To avoid pumps or holding containers up to the filler, we have a system using a container with a tap, which we place on the dining table(could be any surface above height of filler) and feed a length of hose from tap through window to filler. Simples.

I have done this as a test but in fact even wild camping we have never needed to do it. We carry 20lt container in the garage and I would not like to have to hold that up for long.

Geoff


----------



## CurlyBoy (Jan 13, 2008)

747 said:


> If anyone is looking for a 12 volt submersible pump for any motorhome application, it is worth checking this range out. Whale pumps (and others) are overpriced. These should be just as good and cheaper.
> 
> http://www.cometpumps.biz/


I can vouch for these pumps, I had to replace ours on the caravan(now sold:laugh::laughas the dealer couldn't get a replacement from Hymer quick enough, just as good as the original Reich fitted by Hymer.

curlyboy


----------



## 747 (Oct 2, 2009)

already have the 12 volt external socket fitted to my van near the fresh water filling point. As I have a spare pump, I looked online for the 2 pin plug to fit it. The robbing b*****ds at Whale want over £18 for one. :surprise:

Strangely, if I buy the plug and socket together (including gaskets) it is only around £22.

Work that one out. :frown2:


----------



## IanA (Oct 30, 2010)

We buy 5l containers of water from supermarket - the ones with a carry handle, and then re-use them. The neck just fits inside my filler, and I can decant about 4.5 l per container. We carry two or three, and use them instead of the tank during the winter or when travelling. I have a trolley to take them to the tap, so not too heavy, compact size, relatively cheap - ticks all the boxes except collapsable


----------



## GMJ (Jun 24, 2014)

IanA said:


> We buy 5l containers of water from supermarket - the ones with a carry handle, and then re-use them.


We use one of these for fresh drinking water kept inside the MH. I fill it prior to a weekend away and on longer trips from potable sources.

Mrs GMJ wont drink the water from the taps in the MH so we decant this into 2 x water container thingies (1.5 litre containers from £-land...bargain!) and keep them in the fridge. One on the go and one cooling. Works a treat:smile2:

Mind you a 2ltr bottle of water from Aldi is only 17p a go....

Graham:smile2:


----------



## 96299 (Sep 15, 2005)

Paul1234 said:


> Thanks, which Whale pump are you using?
> 
> Paul


Sorry it's a late reply Paul, only just seen this post. This is what I have but don't remember paying quite that much for it....

http://www.ebay.co.uk/itm/Whale-Sel...-Kit-GP1642-/351093314680?hash=item51becad478

Steve


----------



## siggie (Oct 2, 2010)

GMJ said:


> Now use 2 and put in c.20 litres for a tap visit.
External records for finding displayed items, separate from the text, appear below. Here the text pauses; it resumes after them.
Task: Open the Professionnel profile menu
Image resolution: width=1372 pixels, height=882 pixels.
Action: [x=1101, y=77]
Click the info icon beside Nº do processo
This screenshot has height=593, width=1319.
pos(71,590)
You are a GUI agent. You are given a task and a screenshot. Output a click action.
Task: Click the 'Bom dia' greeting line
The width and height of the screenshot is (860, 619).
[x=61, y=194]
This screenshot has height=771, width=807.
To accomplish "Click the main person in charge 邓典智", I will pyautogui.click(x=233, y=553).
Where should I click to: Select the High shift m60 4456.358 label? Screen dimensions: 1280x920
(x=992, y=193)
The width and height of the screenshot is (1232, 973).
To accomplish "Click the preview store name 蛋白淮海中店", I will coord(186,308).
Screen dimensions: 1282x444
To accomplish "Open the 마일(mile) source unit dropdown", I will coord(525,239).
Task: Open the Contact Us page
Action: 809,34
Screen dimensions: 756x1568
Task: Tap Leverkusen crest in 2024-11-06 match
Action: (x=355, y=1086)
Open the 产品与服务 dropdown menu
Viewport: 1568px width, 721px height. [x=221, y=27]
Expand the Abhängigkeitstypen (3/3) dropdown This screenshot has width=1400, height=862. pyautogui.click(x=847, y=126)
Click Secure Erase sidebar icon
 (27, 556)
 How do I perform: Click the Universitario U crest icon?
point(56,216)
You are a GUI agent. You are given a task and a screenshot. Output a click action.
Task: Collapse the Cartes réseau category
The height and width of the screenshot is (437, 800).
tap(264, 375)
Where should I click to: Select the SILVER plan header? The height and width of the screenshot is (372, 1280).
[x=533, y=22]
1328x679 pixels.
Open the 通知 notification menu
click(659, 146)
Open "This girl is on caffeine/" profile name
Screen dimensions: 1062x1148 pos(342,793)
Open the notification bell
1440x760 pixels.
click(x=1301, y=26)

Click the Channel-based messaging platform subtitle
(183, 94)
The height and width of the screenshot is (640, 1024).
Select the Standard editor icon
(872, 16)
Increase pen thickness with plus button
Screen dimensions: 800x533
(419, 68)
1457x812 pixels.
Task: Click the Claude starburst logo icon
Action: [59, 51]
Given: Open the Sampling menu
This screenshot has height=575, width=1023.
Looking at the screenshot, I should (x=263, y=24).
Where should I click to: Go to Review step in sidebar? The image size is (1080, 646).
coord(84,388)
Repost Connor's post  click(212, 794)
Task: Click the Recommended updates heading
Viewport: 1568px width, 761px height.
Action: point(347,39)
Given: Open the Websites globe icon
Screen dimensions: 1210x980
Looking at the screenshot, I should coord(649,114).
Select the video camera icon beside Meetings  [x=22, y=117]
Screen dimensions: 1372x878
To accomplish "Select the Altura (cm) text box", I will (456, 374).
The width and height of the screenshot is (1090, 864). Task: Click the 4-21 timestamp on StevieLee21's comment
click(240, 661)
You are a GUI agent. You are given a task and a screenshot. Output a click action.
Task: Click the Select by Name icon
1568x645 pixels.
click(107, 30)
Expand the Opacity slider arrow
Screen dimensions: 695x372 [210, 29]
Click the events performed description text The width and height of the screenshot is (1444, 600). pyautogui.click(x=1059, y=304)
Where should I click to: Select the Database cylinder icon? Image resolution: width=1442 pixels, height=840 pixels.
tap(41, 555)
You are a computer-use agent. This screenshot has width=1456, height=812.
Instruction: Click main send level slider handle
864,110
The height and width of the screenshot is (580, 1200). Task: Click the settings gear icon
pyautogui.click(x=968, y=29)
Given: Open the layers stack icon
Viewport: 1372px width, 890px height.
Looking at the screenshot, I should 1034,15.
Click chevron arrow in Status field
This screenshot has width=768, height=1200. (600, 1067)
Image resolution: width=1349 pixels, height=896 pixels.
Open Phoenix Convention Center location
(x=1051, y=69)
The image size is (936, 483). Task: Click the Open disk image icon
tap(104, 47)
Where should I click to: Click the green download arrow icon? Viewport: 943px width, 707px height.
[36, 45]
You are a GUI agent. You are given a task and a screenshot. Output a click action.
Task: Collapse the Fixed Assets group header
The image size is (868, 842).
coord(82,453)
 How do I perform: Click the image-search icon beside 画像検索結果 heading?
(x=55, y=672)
Two trips and we are sorted for an overnighter.


So 2 trips at 20 litres per trip = 40 litres, for an overnighter?!?! Blimey, have you got a bath in your MH? :grin2:


----------



## cabby (May 14, 2005)

Allow 10 litres to remain in the tank, rather than have all the bottom bits in the tank waking up,plus another 5 litres for the toilet flush, that leaves 25 litres for 2 persons to wash/shower on 2 days.Plus teeth cleaning. not forgetting the washing up.Did not see if that included the important kettle filling and any cooking involving water.
So 40 litres top up, about average for some very clean people.:wink2::wink2:

cabby


----------



## siggie (Oct 2, 2010)

But that 10 litres in the bottom of the tank will already be there, so not deductible from the 40 litres fill up for one night :wink2:


----------



## aldra (Jul 2, 2009)

Same here

Water can

Sit there and watch him fill

And remember times gone by

And then I know

This is one great guy
Aldra


----------



## GMJ (Jun 24, 2014)

siggie said:


> So 2 trips at 20 litres per trip = 40 litres, for an overnighter?!?! Blimey, have you got a bath in your MH? :grin2:


Please see the reply from Cabby:grin2:

Graham0


----------



## cabby (May 14, 2005)

Empty tank from start up, so yes I can include the 10 litres.would not count it in the second 40 litres refill though. Maybe they have a TUB shower.:wink2::wink2:
aldra, are you on that elderberry wine again.

cabby


----------



## GMJ (Jun 24, 2014)

I'm not averse to having a few litres left over as


1) Mrs GMJ may/may not want to wash her hair (not a big issue for me)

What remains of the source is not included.